» **TÂCHES**
A. Réécrivez le passage de l'entretien sur Digital Saint-Étienne qui va de « HUB Institute : En » jusqu'à « faire des économies. », en remplaçant « quartier » par « arrondissement ».
B. Dans l'entretien sur Digital Saint-Étienne, quel poste Bruno Hervet occupe-t-il chez SUEZ ?
C. Poursuivez l'entretien sur Digital Saint-Étienne à partir de l'endroit où il s'arrête.

***** TEXTE PRÉSENTÉ

Digital Saint-Etienne : quand l’alliance du Public et du Privé rapproche la Smart City de l’habitant
Nous avons rencontré Jean-Pierre Berger - 8e Adjoint en charge du développement durable, les transports et le logement de Saint-Étienne et Bruno Hervet - Vice-Président Exécutif Smart & Resourceful Cities de SUEZ, afin de comprendre les tenants et aboutissants de "Digital Saint-Étienne" la version bêta de ce projet.
HUB Institute : En quoi consiste concrètement la plateforme du projet Digital Saint-Étienne ?
Jean-Pierre Berger : L’objectif initial était de mettre en place des solutions innovantes, et surtout reproductibles, pour permettre aux habitants d’un quartier de gérer au mieux leur consommation d’énergie. A terme, l’intérêt est évidemment de permettre au citoyen de reprendre le contrôle de ses consommations, et de lui offrir un moyen de faire des économies.

**********
***** LIGNES PRÉSENTÉES

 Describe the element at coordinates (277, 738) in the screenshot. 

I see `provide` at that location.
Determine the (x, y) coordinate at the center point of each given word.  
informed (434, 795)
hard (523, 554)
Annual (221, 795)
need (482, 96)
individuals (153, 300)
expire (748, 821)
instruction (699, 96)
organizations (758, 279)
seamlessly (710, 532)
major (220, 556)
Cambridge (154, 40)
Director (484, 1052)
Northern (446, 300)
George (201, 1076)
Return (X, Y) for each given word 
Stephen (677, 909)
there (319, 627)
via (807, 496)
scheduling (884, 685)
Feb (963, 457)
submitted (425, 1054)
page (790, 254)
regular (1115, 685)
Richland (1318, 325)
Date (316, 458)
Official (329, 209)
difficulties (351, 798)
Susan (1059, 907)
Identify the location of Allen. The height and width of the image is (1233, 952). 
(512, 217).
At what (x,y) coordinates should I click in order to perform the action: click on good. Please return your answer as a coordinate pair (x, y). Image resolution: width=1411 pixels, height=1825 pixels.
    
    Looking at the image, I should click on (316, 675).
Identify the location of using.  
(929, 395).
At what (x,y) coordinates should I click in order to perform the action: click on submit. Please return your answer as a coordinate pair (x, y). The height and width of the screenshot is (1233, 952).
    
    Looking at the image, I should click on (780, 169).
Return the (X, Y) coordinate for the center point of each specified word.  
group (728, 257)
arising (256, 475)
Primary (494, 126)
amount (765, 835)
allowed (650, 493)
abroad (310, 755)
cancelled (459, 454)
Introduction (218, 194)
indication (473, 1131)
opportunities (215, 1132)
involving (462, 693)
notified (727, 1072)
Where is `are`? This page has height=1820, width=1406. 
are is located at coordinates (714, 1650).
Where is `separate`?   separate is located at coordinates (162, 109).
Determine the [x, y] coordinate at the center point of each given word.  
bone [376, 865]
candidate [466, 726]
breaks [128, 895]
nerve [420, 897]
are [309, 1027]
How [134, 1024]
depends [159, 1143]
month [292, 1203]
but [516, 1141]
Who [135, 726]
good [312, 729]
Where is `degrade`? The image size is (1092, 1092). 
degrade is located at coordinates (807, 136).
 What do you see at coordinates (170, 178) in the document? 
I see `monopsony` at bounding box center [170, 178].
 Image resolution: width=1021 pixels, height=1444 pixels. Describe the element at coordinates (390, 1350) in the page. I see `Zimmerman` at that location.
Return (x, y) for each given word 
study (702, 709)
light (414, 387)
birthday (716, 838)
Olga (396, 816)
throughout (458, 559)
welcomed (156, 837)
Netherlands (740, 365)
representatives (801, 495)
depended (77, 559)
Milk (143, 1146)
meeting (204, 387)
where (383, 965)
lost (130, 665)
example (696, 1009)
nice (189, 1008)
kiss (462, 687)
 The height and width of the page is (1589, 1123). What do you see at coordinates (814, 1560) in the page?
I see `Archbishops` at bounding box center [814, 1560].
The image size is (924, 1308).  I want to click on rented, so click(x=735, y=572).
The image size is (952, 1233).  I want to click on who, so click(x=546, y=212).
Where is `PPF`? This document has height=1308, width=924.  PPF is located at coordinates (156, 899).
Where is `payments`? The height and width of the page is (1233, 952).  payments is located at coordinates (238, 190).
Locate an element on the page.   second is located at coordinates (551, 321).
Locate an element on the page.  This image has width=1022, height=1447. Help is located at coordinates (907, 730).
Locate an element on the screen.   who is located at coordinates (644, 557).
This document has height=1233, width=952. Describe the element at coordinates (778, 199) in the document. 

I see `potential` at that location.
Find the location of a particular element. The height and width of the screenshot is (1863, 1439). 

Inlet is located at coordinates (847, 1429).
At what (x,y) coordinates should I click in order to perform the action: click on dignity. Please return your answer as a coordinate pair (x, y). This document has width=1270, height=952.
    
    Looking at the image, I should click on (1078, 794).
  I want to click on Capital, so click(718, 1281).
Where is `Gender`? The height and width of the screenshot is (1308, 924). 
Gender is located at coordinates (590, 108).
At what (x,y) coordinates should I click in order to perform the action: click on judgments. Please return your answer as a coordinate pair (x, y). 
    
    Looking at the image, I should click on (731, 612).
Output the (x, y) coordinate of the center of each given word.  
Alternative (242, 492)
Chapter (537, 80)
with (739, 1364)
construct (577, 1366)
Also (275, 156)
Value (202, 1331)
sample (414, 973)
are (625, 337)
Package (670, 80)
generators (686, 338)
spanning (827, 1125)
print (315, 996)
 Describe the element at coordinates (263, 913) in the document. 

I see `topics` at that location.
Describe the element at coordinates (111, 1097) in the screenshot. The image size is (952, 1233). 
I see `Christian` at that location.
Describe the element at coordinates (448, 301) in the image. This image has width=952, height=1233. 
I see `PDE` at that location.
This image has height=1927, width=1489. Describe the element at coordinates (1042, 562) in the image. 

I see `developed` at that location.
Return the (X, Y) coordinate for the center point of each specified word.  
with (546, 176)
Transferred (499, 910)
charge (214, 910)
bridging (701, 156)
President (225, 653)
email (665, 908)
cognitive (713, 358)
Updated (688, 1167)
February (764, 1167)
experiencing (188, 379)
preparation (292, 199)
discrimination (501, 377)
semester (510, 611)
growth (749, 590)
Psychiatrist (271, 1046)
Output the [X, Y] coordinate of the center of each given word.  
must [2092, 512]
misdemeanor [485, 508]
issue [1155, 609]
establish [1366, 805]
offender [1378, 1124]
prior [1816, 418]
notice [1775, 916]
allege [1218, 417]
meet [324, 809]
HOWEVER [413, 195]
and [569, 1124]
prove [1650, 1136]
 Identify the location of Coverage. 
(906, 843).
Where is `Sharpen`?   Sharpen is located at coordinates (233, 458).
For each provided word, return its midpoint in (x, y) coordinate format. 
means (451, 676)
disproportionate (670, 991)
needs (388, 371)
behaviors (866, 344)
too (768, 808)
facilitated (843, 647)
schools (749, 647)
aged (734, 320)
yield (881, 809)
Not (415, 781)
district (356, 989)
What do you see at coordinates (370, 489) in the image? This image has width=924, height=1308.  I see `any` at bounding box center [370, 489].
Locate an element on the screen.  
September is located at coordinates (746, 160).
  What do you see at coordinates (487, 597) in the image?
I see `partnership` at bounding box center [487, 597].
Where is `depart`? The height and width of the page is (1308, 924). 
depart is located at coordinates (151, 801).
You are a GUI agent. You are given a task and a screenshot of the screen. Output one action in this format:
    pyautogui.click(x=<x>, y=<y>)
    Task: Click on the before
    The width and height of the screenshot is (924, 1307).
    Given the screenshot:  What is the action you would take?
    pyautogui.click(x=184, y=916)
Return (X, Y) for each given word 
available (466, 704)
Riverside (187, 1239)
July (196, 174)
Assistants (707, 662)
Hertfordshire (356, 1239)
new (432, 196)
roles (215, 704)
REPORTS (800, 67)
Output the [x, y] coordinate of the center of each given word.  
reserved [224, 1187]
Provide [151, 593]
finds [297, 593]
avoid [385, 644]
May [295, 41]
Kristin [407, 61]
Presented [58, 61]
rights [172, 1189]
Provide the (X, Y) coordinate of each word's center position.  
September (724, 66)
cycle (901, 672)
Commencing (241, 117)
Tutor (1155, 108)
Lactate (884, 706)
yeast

**********

» **PROBLÈMES RÉSOLUS**
A.
HUB Institute : En quoi consiste concrètement la plateforme du projet Digital Saint-Étienne ?
Jean-Pierre Berger : L’objectif initial était de mettre en place des solutions innovantes, et surtout reproductibles, pour permettre aux habitants d’un arrondissement de gérer au mieux leur consommation d’énergie. A terme, l’intérêt est évidemment de permettre au citoyen de reprendre le contrôle de ses consommations, et de lui offrir un moyen de faire des économies.

B. Vice-Président Exécutif Smart & Resourceful Cities.

C.
Bruno Hervet : Cette plateforme agrège des données et elle les enrichit en les croisant avec d’autres, partagées par les partenaires de la ville. Ces dernières sont stockées et ouvertes pour permettre à des développeurs de créer toutes sortes d’applications répondant aux enjeux sociaux qui motivent le projet.
HUB Institute : Qu’est-ce qui a motivé une telle alliance entre Saint-Étienne et Suez ?
J-PB : Depuis de nombreuses années déjà, nous déléguons la gestion de l’eau à une société qui dépend du groupe SUEZ. Ce contrat vise à optimiser la gestion de l’eau de Saint-Étienne (prix, qualité de service, économie circulaire, maintenance…) avec des éléments techniques très innovants. Il était tout naturel pour nous de faire confiance à un partenaire avec lequel nous sommes en relation depuis si longtemps.
BH : La réciproque est tout à fait vraie ! La première des innovations dans cette opération est la réponse conjointe de deux acteurs : la ville et l’entreprise côte à côte. Je pense que c’est une configuration à laquelle aucun des acteurs n’a été confronté auparavant dans le cadre de la réponse à un appel à projets de l’État. La relation entre SUEZ et Saint-Étienne est effectivement historique et gage de confiance, ce qui est absolument crucial pour être en mesure de proposer une solution efficace.
HUB Institute : Le projet est aujourd’hui testé sous l’appellation Digital Saint-Étienne. Où en êtes-vous ?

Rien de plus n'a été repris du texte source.